8 votes

Chrome/Firefox Plugin to locally scrape data from multiple URLs

As the title suggests, I am looking for a free chrome or firefox plugin that can locally scrape data from multiple URLs. To be a bit more precise, what I mean by it:

  • A free chrome or firefox plugin
  • Local scraping: it runs in the browser itself. No cloud computing or "credits" required to run
  • Scrape data: Collects predefined data from certain data fields within a website such as https://www.dastelefonbuch.de/Suche/Test
  • Infinite scroll: to load data that only loads once the browser scrolls down (kind of like in the page I linked above)

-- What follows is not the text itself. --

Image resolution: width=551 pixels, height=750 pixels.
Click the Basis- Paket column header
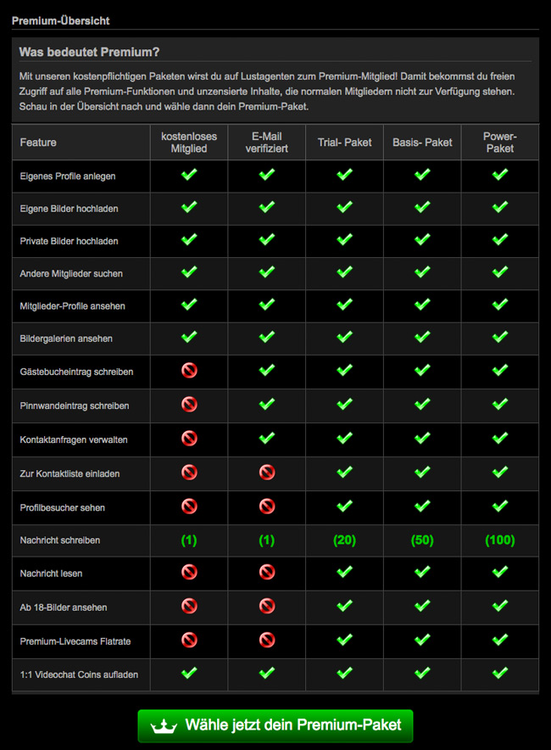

I am not looking into programming my own scraper using python or anything similar. I have found plugins that "kind of" do what I am describing above, and about two weeks ago I found one that pretty much perfectly does what is described ("DataGrab"), but it starts asking to buy credits after running it a few times.

My own list:

  • DataGrab: Excellent, apart from asking to buy credits after a while
  • SimpleScraper: Excellent, but asks to buy credits pretty much immediately
  • Easy Scraper: Works well for single pages, but no possibility to feed in multiple URLs to crawl
  • Instant Data Scraper: Works well for single pages and infinite scroll pages, but no possibility to feed in multiple URLs to crawl
  • "Data Scraper - Easy Web Scraping" / dataminer.io: Doesn't work well
  • Scrapy.org: Too much programming, but looks quite neat and well documented

Any suggestions are highly welcome!

Edit: A locally run executable or cmd-line based program would be fine too, as long as it just needs to be configured (e.g., creating a list of URLs stored in a .txt or .csv file) instead of coded (e.g., coding an infinite scroll function from scratch).

7 comments

  1. [2]
    creesch
    (edited )
    Link
    edit: What are you using this for? I might be reading too much into this, but your only other interaction on Tildes so far has been one highly specific other question, which you seem to have...

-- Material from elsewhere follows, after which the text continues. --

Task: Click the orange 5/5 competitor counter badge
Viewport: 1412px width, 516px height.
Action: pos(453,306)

    edit: What are you using this for? I might be reading too much into this, but your only other interaction on Tildes so far has been one highly specific other question, which you seem to have scrubbed clean of your comments and contents yesterday. Combined with the subject and that you seem to be scraping phone numbers (based on your example) does make me question the involved motives.


    What sort of scraping are you looking for? I assume you are looking at something that only fetches specific information from specific bits of a page, not just the entire website?

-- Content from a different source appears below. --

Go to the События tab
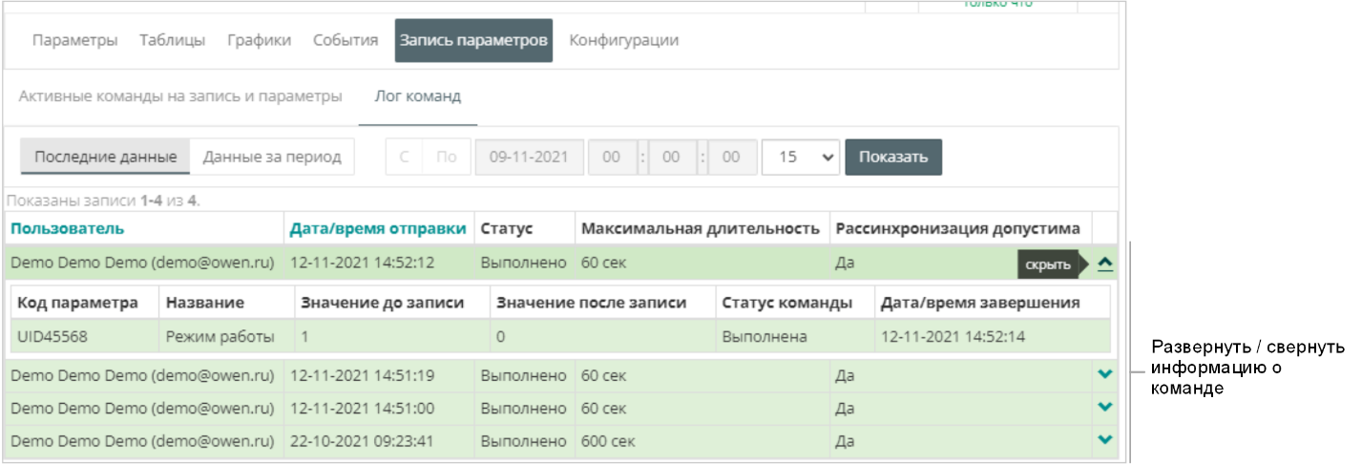 346,41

    Looking at scrapy.org, it seems to do what is minimally needed there, defining what css selectors to use and what data to fetch. I haven't looked at the other offerings, but I am guessing they over a nice GUI type thing for that aspect, as you didn't mention it. Which actually is one of the more important requirements if I had to guess.

    It also severely limits your options, tooling offering this sort of GUI likely is service based. Not only does it require quite a bit of extra work to implement such a GUI, they also need to account for a variety of other things like banners in the way, etc. And, to be frank, most other people go for the slightly more technical approach as there is no lack of options there. Scrapy is highly specific, but any test framework can also be used for scrapping. Often you see people using playwright for this or selenium webdriver for their favorite language.

    All of this is basically a long-winded way of me saying that you are likely stuck with service/cloud based offerings. Unless you put in a bit of extra time and effort in learning the very basics of css, html and a tiny bit of python (for scrapy).

    tl;dr Can't have your cake and eat too. Your options are basically paying for a low friction non-technical solution or put in the time and effort and do it for free.

    13 votes
    1. douchebag
      Link Parent
      Cheers for this reply. I think I'll put in the effort to try and figure things out using scrappy and/or another python based solution. I was rather just hoping there might be someone who had come...

      Cheers for this reply. I think I'll put in the effort to try and figure things out using scrappy and/or another python based solution. I was rather just hoping there might be someone who had come across a tool that may already suit the need.

      As for you other question(s): I usually delete my comments and/or posts several times per week and only leave them there if they are related to some sort of technical solution or advice that may help someone down the road.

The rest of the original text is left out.